* DATA EXCERPTS:

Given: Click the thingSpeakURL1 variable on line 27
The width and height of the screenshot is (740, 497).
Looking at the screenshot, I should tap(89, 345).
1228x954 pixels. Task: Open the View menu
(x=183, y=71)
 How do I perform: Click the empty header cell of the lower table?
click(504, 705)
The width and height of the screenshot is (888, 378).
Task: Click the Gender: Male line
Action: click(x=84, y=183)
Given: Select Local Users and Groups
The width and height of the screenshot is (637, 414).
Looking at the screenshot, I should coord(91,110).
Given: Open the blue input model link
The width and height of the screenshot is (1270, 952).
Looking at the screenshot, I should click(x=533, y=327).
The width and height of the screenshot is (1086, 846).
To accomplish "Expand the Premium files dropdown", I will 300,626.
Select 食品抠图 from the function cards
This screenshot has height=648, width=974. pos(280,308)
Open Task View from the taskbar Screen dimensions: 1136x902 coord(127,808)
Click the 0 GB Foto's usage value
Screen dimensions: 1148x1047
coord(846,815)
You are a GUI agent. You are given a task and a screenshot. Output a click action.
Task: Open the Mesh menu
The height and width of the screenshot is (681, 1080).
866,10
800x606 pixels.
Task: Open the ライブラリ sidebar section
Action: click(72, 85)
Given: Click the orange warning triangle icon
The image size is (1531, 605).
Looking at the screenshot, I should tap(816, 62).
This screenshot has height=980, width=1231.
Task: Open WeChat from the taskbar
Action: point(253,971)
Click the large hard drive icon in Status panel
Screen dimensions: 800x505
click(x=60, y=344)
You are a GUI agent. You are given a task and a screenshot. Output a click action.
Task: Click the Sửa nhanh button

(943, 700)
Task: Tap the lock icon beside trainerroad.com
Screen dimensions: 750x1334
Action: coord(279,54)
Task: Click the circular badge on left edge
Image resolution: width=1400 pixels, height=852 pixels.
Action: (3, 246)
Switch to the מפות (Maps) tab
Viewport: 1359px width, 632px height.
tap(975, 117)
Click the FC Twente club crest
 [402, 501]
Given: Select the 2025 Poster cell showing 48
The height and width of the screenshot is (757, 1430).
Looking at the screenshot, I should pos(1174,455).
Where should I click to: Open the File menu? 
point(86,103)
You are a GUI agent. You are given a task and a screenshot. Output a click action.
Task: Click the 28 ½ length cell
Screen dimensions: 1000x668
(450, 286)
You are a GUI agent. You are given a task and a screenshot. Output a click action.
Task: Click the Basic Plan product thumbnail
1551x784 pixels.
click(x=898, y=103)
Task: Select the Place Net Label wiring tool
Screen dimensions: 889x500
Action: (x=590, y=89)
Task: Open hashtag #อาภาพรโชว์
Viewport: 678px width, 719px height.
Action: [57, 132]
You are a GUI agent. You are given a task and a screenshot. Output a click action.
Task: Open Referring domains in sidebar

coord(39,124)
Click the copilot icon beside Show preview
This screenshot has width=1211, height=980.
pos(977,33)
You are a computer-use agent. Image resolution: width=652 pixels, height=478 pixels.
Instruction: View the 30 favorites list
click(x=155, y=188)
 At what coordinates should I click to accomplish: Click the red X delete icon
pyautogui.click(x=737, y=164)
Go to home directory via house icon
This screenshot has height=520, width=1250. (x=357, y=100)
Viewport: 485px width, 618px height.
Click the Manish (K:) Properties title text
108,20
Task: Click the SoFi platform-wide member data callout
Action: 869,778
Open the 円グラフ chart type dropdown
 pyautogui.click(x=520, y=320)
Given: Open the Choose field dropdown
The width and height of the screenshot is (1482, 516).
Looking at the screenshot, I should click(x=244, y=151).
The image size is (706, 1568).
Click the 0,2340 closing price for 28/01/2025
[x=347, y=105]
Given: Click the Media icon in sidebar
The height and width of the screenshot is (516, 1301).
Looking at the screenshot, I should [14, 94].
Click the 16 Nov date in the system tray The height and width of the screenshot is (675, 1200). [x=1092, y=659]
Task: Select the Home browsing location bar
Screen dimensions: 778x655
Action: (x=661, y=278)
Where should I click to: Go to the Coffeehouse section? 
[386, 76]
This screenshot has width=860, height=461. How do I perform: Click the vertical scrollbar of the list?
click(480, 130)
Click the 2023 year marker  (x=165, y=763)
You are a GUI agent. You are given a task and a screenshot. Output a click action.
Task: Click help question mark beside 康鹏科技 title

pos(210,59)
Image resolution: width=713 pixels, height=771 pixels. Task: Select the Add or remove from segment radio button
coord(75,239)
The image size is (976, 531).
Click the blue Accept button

* REQUIRED WORK:
Starting at the line that contains "Image resolution: width=713", retype each line through the last one in the records, both included, and add nothing.

* OUTPUT OF THE TASK:
Image resolution: width=713 pixels, height=771 pixels. Task: Select the Add or remove from segment radio button
coord(75,239)
The image size is (976, 531).
Click the blue Accept button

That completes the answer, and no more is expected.